- To do:
The records follow. Filter them to the lines that hold "computer".

[Records contained in a dataset]
^^^^^^^^

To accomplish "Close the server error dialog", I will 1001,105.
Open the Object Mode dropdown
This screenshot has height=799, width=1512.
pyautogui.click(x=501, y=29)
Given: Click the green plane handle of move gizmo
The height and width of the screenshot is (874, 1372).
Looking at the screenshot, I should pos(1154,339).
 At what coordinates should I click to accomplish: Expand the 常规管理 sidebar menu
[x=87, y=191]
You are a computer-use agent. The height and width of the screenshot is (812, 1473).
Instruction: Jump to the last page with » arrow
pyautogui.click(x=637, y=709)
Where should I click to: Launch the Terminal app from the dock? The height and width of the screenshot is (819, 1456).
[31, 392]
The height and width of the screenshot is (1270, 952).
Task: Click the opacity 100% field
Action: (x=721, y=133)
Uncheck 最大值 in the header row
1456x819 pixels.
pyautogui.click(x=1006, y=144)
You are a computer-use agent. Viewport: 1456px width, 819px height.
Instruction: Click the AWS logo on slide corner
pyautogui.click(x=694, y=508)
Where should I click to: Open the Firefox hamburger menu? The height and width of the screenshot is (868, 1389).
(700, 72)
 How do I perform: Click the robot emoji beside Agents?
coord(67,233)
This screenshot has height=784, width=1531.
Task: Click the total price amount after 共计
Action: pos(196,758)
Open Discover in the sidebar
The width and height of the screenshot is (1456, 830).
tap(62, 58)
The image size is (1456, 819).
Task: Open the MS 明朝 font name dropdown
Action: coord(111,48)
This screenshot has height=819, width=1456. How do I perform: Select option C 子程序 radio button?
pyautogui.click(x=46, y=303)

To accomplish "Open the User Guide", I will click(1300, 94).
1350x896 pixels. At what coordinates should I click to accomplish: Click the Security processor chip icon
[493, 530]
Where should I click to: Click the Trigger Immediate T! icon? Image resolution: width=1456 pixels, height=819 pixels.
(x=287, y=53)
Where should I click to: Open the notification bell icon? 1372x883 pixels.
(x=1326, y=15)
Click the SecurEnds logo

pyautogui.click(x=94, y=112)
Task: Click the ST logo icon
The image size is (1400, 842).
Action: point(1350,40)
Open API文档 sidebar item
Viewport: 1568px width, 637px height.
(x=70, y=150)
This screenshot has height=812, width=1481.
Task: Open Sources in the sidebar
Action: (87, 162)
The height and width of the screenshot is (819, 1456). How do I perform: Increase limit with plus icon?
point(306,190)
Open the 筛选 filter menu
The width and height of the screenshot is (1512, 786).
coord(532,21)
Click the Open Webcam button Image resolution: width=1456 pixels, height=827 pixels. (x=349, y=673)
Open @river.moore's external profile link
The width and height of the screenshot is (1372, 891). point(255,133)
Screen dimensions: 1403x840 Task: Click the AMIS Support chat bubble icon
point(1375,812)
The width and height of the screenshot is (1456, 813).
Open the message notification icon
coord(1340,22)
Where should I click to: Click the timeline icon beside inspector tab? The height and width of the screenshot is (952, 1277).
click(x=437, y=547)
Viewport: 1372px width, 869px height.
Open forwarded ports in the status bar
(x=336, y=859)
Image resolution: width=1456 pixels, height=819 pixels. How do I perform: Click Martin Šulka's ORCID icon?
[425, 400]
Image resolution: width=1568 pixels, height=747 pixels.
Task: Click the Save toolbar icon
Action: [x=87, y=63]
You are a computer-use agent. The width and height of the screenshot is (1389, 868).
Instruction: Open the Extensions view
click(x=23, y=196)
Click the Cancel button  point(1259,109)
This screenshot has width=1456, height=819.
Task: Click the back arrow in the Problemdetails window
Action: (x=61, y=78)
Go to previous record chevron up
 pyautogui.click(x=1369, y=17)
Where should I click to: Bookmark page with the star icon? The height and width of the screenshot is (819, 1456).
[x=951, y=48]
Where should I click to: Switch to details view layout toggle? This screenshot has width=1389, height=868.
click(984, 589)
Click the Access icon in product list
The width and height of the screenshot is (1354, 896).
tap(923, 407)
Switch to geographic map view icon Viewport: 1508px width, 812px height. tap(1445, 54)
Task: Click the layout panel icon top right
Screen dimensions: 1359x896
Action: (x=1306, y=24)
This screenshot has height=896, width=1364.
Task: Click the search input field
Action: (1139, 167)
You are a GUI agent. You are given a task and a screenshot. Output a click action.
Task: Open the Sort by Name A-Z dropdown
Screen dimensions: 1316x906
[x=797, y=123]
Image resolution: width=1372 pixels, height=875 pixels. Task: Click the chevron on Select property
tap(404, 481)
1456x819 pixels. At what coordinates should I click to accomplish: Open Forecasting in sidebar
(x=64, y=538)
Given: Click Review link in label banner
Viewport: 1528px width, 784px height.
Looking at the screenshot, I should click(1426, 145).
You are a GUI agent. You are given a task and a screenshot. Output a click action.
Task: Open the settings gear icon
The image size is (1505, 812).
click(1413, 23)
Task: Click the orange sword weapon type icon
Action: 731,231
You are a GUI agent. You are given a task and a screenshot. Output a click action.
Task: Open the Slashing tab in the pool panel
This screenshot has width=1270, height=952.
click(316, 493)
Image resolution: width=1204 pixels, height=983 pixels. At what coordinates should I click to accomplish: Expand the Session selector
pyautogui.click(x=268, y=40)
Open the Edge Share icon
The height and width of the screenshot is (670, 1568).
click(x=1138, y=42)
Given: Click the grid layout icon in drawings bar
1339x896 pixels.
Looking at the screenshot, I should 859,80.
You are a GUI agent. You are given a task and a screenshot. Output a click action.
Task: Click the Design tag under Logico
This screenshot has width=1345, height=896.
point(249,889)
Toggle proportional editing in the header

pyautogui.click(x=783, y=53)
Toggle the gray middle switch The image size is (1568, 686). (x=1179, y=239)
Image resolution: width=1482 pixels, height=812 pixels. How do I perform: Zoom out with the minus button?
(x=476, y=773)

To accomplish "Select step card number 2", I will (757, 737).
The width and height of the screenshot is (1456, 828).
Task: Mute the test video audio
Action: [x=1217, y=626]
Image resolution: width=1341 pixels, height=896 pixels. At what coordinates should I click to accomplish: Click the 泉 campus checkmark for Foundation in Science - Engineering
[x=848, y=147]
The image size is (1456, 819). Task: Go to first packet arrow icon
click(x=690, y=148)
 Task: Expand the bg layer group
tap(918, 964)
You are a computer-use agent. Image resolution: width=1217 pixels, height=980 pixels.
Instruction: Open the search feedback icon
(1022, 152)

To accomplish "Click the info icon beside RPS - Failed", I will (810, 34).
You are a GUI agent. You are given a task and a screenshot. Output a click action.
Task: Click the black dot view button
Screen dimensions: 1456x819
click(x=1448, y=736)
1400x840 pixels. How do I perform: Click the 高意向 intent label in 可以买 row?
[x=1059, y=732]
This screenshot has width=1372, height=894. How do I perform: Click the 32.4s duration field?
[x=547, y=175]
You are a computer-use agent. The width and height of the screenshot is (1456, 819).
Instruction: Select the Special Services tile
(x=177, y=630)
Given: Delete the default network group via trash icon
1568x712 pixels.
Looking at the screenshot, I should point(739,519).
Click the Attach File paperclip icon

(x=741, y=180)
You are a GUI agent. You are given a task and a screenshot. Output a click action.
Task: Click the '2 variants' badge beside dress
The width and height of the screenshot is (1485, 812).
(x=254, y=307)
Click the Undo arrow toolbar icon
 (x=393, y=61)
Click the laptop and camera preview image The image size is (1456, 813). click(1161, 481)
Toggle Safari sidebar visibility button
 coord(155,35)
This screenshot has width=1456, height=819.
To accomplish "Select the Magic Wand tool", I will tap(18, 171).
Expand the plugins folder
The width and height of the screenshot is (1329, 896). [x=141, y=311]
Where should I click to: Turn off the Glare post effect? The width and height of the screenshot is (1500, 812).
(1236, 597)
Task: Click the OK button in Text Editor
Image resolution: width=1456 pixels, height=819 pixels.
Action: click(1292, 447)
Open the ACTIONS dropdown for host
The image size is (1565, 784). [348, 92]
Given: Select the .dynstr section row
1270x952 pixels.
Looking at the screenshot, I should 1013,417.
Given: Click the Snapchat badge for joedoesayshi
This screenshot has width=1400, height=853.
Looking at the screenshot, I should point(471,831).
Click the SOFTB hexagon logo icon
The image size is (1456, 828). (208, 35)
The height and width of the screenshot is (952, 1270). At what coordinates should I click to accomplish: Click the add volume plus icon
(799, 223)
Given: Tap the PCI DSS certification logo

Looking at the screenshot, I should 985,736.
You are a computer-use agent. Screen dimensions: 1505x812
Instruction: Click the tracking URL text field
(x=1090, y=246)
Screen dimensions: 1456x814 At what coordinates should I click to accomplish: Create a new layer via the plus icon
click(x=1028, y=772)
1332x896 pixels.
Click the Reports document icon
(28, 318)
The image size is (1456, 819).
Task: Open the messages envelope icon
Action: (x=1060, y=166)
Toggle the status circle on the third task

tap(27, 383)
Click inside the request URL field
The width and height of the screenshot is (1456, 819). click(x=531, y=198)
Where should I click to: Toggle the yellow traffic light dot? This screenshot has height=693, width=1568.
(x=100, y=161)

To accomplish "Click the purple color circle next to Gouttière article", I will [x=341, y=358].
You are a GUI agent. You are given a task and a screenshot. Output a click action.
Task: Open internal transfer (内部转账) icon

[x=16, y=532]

^^^^^^^^

- Exercise output:
You are a computer-use agent. The height and width of the screenshot is (812, 1473).
You are a computer-use agent. Viewport: 1456px width, 819px height.
You are a computer-use agent. The width and height of the screenshot is (1389, 868).
You are a computer-use agent. Image resolution: width=1217 pixels, height=980 pixels.
You are a computer-use agent. The width and height of the screenshot is (1456, 819).
You are a computer-use agent. Screen dimensions: 1505x812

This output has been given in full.